» Text:
You can never figure out which events will bring out the partiers. A few years ago, there were several “420” parties on 4/20. This year, I didn’t hear about any. But, on Cinco de Mayo, I had plenty of places to hit.
I went to the San Diego Sports Club in Hillcrest for the first event. A tall African-American woman with orange...things in her hair was standing outside the bar inviting people to the event. She had on a Rockband T-shirt, which is the new video game they’d be playing in the bar.
There was a $10 cover to get in, and my girlfriend gave me grief when I suggested we should talk our way in. She pointed to a sign that said all proceeds were going to the Leukemia & Lymphoma Society. As I took out my wallet I said, “What about proceeds going to starving writers?”
One of the organizers was Hillary, whom I had met at a previous party. She’s involved in something called “Team in Training,” which trains people to run their first marathon while raising money for the Leukemia Society.
I watched as people played the Rockband game. It’s like Guitar Hero meets karaoke, but it takes an entire band onstage. You don’t need musical ability, just quick reflexes. I’m colorblind, so playing along to the colored dots would throw me off.
The first group wasn’t doing so hot. Midway through “My Sharona,” the word “failed” appeared on the screen and the song was stopped. As the crowd laughed, one of the hosts said, “Don’t hate. Participate.” After they attempted another song and again failed, someone mentioned the Rock and Roll Hall of Fame calling.

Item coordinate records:

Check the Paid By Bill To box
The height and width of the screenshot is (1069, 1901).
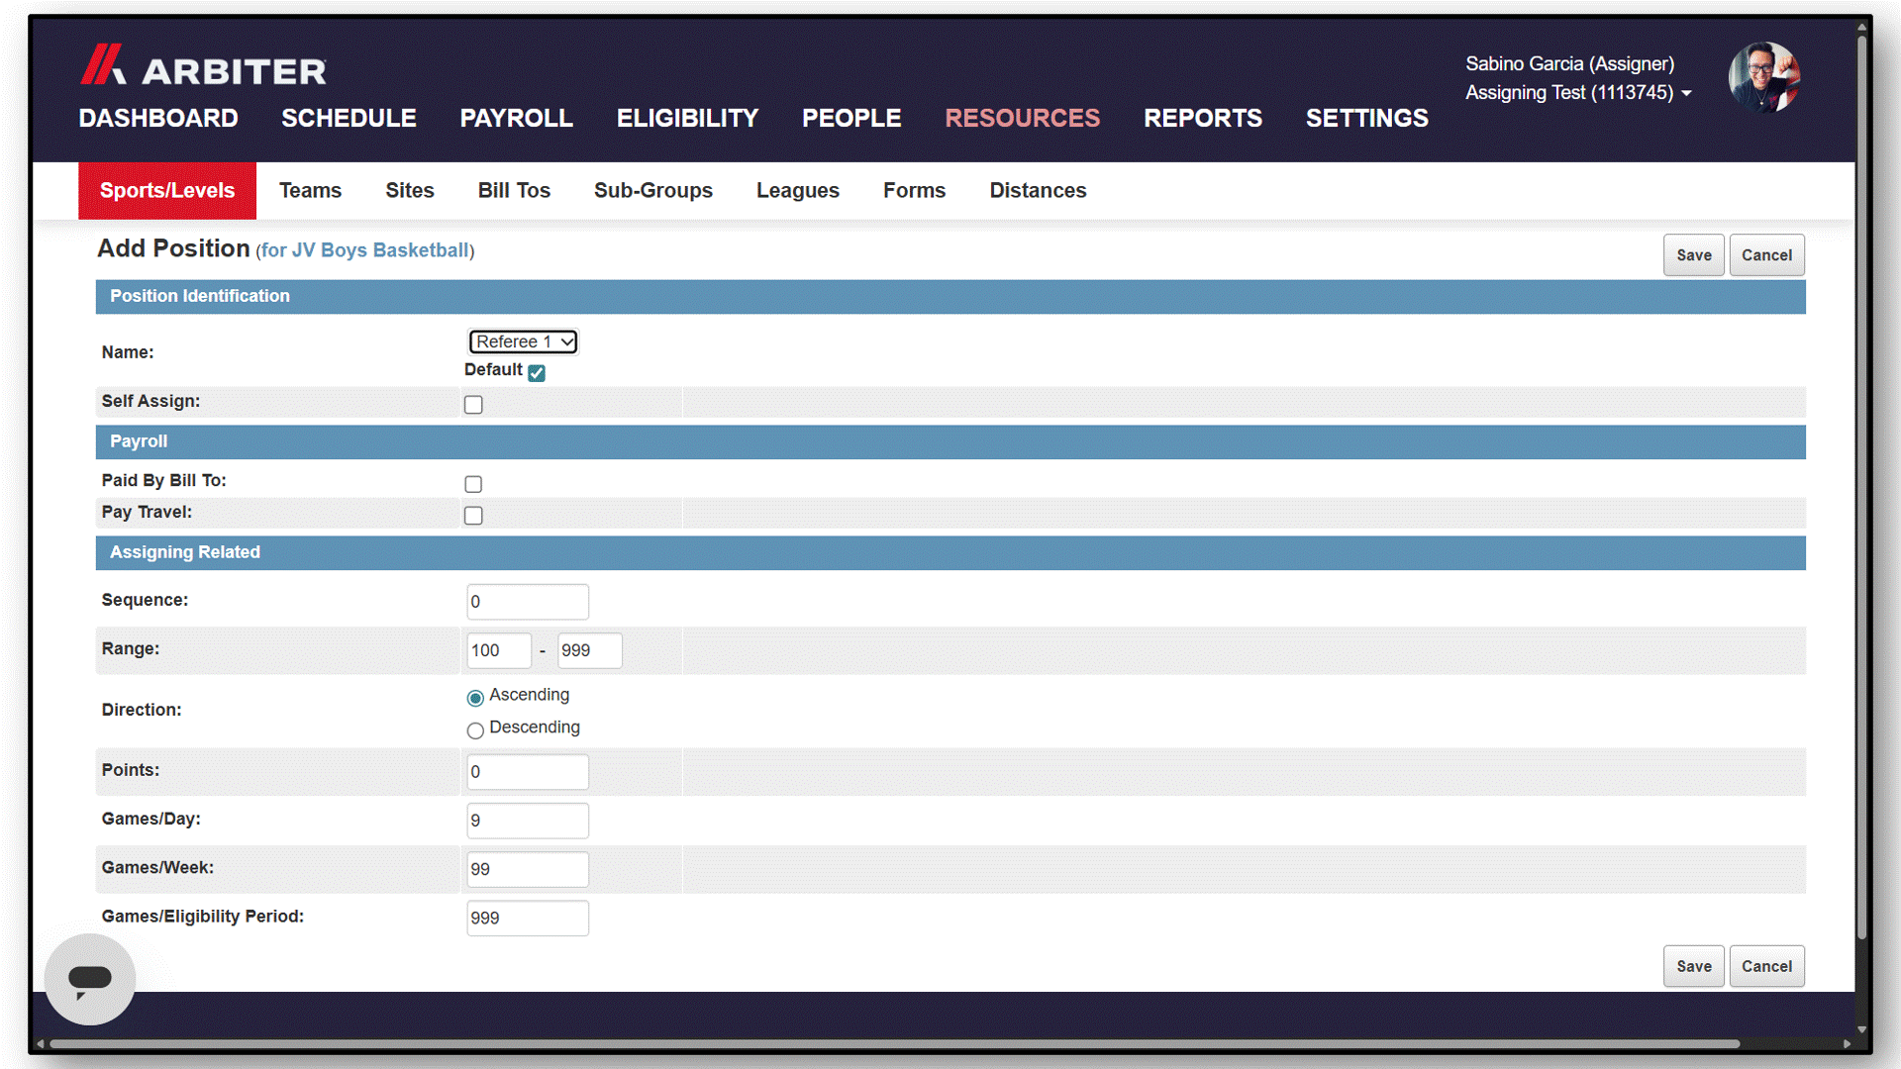click(473, 484)
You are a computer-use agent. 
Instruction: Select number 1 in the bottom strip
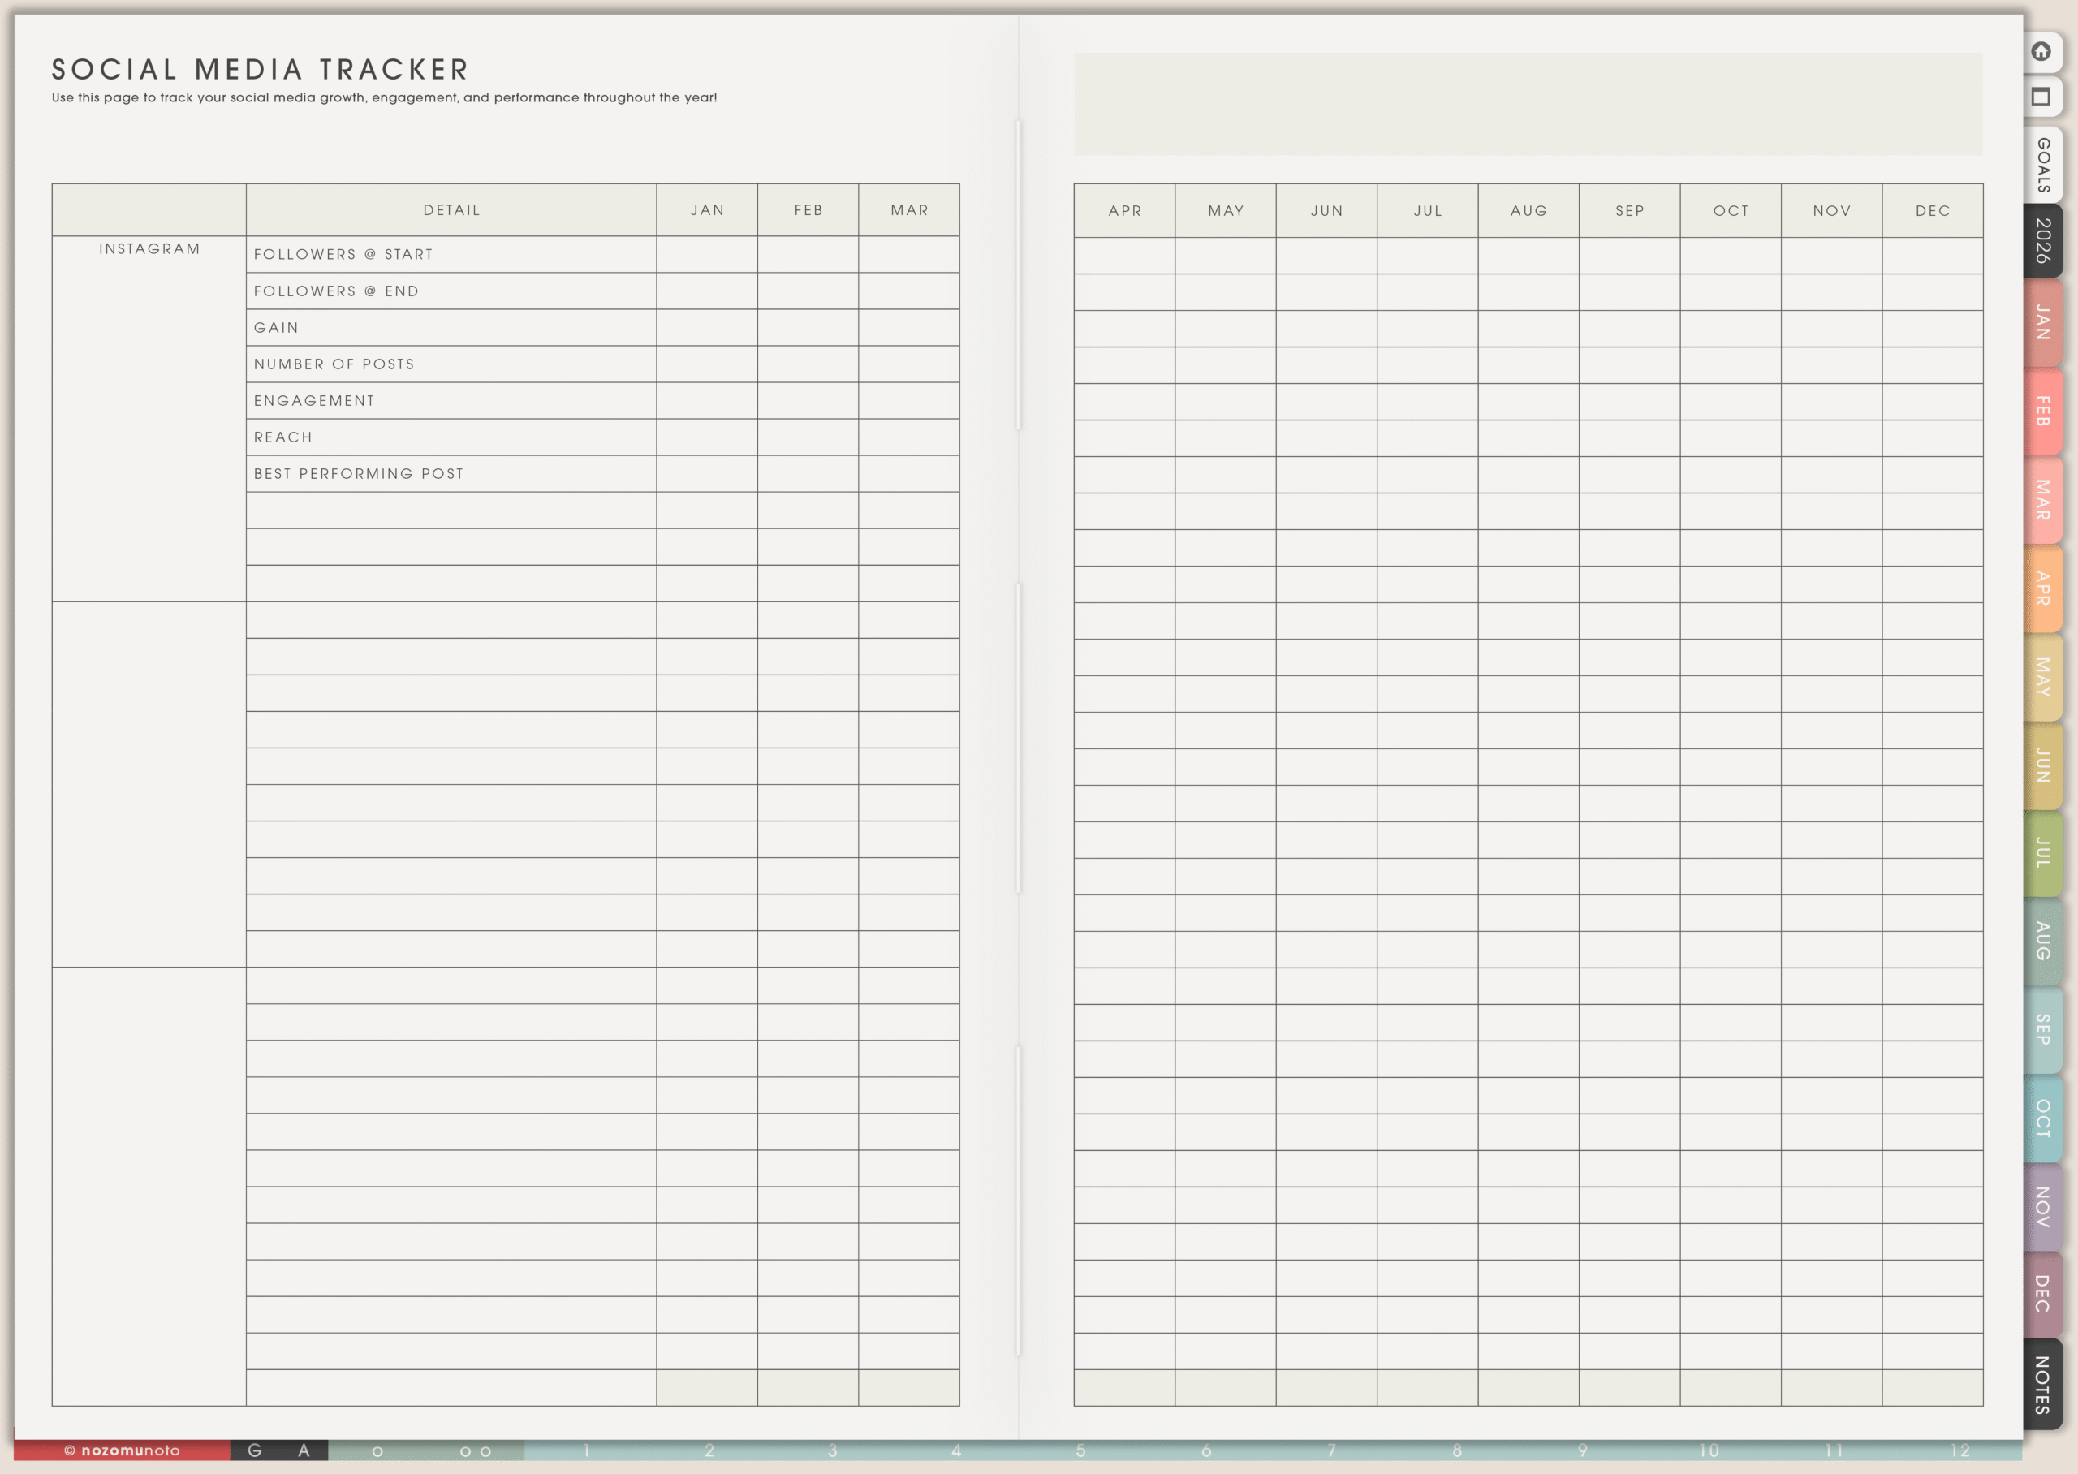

» Set problem A: Please copy the Cinco de Mayo party account from "There was a" to "throw me off.".
» Set problem B: Write what comes next in the Cinco de Mayo party account, starting after its last sentence.
The records have nothing to do with the Cinco de Mayo party account.

» Task response A:
There was a $10 cover to get in, and my girlfriend gave me grief when I suggested we should talk our way in. She pointed to a sign that said all proceeds were going to the Leukemia & Lymphoma Society. As I took out my wallet I said, “What about proceeds going to starving writers?”
One of the organizers was Hillary, whom I had met at a previous party. She’s involved in something called “Team in Training,” which trains people to run their first marathon while raising money for the Leukemia Society.
I watched as people played the Rockband game. It’s like Guitar Hero meets karaoke, but it takes an entire band onstage. You don’t need musical ability, just quick reflexes. I’m colorblind, so playing along to the colored dots would throw me off.

» Task response B:
My girlfriend went to play Galaga in another room. I heard someone talking about which song they should do. I glanced up at the musicians, and on the screen I saw the word “bass groove.”
I talked with Hillary for a few minutes before she got on stage.
After her performance, I watched a group of guys do Bon Jovi’s “Wanted Dead or Alive.” I hate the original version and figured I wouldn’t care for this one. The drummer was into it, though, twirling the sticks around his hand and raising his arms up high after certain beats.
I heard a bunch of guys making a ruckus in the other room and glanced over as they were throwing dollars into a punching-bag machine. I watched them for a few minutes and thought that I probably seemed gay.
My girl and I headed off to another event at a house in La Mesa. It wasn’t hard to find, as there were colored lights swirling out front.
I walked into the back yard where a deck was decorated as a discotheque with a spinning mirrored ball and colored lights. The host and homeowner was Mel. “Is that why you called this Cinco De Mellow?” I asked him. “Yeah,” he said, “it’s a play on words in two ways.” He told me he got the stage stuff from someone who ran a club.
The Jacuzzi was covered, and beer pong was being played on it. Around the corner, a fountain was flowing with margaritas. One woman was trying to figure out how it worked. She said, “I just want to make sure it’s not being recycled from somewhere. I don’t want to see pipes coming from the bathroom.” I grabbed one and some tortilla chips and talked with a guy whom I’d overheard went to the Styx, Journey, Def Leppard concert. I was surprised anyone went to that, especially with Styx and Journey not having their lead singers anymore, although you could make the argument that that was an improvement. When I mentioned that to the guy, we debated whether or not Dennis DeYoung was still in Styx.
A few people started dancing when the music was turned up. A couple of kids who looked to be in their late teens asked me if I knew where the margarita fountain was. I said, “I’ll tell you if you can prove you’re over 21.” A nervous smile crept up on one of their faces.
Over at the margaritas, my girlfriend ran into a bouncer she knew. I figured if anyone was actually going to card them, he would.
I went into the kitchen, where Mel’s girlfriend Julie was slaving over the food preparation. I don’t think I ever saw her outside.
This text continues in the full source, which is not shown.